• WHAT YOU SHOULD DO:
Reproduce the entries below exactly, but only from the line containing "Instruction: Upvote the" to the line containing "Task: Select the Paint brush tool", inclusive.

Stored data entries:
*** Block opens ***

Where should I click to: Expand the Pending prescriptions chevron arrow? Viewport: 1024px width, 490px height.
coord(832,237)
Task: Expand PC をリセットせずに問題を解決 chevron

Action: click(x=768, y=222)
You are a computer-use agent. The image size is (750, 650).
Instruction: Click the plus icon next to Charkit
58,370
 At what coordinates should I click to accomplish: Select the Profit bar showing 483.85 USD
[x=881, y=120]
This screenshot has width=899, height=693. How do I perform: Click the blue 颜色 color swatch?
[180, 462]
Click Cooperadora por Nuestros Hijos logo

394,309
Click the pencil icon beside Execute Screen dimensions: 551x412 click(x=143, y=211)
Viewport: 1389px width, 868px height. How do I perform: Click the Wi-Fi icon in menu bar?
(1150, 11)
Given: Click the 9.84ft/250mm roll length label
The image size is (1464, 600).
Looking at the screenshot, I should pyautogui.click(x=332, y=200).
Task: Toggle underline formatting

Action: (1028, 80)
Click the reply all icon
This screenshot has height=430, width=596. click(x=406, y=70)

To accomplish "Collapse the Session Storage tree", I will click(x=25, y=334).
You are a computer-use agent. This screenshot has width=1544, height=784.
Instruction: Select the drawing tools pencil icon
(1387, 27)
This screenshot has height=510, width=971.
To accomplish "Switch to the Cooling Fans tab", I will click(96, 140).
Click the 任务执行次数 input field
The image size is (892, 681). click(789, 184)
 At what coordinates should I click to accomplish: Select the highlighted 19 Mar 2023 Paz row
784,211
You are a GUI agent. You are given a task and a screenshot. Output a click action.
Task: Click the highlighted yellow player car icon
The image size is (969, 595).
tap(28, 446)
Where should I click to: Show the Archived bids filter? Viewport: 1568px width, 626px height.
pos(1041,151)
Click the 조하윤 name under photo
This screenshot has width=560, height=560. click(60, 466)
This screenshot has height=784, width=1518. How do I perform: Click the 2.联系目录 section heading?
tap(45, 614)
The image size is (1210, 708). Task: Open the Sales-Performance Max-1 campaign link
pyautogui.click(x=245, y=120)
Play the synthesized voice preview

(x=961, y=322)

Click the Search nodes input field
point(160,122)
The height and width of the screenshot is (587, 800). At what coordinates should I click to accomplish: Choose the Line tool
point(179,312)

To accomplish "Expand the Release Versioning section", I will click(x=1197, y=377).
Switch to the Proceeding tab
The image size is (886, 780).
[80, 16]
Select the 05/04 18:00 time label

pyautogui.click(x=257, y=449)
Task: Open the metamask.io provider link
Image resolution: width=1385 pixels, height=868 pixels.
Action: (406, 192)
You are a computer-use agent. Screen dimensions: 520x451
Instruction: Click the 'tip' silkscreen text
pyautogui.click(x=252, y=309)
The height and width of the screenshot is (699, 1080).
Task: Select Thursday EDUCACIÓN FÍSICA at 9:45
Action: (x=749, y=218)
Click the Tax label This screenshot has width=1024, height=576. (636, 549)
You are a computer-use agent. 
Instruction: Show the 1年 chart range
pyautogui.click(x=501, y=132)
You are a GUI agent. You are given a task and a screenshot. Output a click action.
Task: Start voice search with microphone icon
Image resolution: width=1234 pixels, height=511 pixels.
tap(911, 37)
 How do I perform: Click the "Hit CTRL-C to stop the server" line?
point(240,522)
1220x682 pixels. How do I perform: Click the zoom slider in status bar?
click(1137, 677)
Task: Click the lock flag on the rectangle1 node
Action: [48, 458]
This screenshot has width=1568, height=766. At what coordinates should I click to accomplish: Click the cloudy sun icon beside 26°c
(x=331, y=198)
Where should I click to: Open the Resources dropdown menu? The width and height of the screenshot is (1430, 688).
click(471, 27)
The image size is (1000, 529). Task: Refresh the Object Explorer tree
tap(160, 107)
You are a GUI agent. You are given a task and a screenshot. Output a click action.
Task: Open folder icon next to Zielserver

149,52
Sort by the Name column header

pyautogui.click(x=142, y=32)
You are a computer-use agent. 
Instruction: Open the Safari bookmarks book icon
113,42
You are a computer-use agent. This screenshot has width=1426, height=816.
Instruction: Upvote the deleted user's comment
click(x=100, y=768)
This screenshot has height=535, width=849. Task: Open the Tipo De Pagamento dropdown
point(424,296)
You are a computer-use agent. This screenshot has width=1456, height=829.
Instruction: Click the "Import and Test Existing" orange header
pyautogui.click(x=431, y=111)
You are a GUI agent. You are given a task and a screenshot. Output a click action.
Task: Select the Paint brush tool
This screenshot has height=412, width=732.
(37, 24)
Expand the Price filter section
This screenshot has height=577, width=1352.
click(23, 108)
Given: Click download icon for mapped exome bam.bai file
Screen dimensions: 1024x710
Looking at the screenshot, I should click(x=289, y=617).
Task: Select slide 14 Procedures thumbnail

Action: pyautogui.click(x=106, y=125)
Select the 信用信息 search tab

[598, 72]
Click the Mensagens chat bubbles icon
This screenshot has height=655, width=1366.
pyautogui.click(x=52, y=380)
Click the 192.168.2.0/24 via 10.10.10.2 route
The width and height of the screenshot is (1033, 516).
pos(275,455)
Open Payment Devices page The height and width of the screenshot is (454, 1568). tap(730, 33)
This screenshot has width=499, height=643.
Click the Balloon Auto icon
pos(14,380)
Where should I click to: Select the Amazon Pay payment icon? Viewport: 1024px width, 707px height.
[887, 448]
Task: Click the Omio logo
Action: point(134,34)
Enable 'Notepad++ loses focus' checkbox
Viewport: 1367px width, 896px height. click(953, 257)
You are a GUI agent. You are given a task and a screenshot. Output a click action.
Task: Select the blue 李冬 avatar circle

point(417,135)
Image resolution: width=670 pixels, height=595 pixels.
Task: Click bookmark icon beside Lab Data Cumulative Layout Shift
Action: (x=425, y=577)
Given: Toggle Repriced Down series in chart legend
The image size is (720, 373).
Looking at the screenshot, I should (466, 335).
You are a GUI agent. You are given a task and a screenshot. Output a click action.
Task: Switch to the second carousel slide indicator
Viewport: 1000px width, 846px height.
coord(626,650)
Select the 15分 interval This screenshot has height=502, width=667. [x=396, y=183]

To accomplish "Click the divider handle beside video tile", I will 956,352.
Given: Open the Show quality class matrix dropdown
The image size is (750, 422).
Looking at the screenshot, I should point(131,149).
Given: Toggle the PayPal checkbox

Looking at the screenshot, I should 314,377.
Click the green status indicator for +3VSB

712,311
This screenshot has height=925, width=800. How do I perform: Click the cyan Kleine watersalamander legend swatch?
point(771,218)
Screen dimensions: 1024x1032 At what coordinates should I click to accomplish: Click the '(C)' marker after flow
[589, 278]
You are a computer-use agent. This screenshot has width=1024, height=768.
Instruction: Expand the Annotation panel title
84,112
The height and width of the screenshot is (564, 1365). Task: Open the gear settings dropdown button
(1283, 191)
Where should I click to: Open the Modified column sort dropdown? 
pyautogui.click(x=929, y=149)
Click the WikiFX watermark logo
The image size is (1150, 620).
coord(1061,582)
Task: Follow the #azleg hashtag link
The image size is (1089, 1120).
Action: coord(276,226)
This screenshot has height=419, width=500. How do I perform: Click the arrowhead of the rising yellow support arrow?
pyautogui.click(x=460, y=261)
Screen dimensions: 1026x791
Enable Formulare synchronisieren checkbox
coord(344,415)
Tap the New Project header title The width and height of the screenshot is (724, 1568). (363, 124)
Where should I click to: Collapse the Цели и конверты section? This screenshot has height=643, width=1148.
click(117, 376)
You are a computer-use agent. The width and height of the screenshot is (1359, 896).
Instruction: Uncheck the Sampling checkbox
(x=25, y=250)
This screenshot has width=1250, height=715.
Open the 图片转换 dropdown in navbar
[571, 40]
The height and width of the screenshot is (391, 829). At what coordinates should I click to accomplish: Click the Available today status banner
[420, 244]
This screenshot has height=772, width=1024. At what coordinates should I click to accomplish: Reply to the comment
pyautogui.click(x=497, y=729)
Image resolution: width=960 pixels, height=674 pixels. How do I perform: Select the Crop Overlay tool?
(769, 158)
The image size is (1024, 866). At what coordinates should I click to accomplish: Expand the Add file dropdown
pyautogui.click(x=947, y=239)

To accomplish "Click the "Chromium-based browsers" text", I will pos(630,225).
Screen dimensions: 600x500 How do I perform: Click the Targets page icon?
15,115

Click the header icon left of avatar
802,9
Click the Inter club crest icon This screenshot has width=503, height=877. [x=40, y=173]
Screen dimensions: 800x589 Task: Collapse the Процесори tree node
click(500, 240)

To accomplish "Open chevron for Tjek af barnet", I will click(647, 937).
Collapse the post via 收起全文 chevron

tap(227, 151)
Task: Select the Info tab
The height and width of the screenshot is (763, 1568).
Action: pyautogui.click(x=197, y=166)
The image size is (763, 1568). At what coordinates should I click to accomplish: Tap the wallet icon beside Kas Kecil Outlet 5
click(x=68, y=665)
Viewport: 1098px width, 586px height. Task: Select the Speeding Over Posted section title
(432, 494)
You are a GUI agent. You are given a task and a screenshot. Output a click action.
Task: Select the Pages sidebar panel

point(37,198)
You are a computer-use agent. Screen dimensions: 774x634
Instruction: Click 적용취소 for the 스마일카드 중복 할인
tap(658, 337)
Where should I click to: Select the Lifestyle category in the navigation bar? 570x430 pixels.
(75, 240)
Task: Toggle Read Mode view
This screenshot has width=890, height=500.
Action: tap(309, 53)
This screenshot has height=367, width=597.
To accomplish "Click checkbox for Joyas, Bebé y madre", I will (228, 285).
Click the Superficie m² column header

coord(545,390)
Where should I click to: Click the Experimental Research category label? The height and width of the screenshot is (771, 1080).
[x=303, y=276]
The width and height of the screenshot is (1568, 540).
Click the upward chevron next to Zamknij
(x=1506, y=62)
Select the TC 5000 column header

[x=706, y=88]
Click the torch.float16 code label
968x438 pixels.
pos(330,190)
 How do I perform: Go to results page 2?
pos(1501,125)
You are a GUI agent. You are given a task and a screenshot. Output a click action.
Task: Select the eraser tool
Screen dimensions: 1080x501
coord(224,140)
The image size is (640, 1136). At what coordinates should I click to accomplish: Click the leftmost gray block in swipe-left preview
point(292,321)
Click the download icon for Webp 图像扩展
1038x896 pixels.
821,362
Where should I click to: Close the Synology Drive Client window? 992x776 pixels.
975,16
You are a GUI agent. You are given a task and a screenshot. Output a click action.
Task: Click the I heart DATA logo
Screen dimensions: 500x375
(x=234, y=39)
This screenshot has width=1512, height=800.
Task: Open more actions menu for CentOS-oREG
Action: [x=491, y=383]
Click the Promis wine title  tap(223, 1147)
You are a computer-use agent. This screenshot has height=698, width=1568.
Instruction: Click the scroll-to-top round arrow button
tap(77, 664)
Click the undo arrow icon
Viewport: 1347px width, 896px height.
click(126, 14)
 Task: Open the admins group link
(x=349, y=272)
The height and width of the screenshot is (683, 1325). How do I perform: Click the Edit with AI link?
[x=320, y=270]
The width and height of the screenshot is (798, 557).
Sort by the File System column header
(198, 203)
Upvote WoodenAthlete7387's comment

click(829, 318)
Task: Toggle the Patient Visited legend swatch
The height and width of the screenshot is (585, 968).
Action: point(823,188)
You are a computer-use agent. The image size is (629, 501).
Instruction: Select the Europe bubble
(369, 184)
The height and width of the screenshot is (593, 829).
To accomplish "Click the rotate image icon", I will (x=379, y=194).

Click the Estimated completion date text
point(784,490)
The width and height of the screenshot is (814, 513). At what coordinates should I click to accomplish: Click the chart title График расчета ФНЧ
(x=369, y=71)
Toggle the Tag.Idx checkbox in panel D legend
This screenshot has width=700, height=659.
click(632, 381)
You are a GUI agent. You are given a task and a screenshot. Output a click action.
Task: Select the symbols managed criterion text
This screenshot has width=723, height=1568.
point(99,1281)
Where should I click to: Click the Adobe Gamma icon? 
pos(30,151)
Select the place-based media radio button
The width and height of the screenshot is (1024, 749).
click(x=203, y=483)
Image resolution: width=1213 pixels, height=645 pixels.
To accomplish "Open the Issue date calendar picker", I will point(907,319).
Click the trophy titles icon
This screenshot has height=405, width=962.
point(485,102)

*** Block closes ***

• ANSWER TO THIS PROBLEM:
Instruction: Upvote the deleted user's comment
click(x=100, y=768)
This screenshot has height=535, width=849. Task: Open the Tipo De Pagamento dropdown
point(424,296)
You are a computer-use agent. This screenshot has width=1456, height=829.
Instruction: Click the "Import and Test Existing" orange header
pyautogui.click(x=431, y=111)
You are a GUI agent. You are given a task and a screenshot. Output a click action.
Task: Select the Paint brush tool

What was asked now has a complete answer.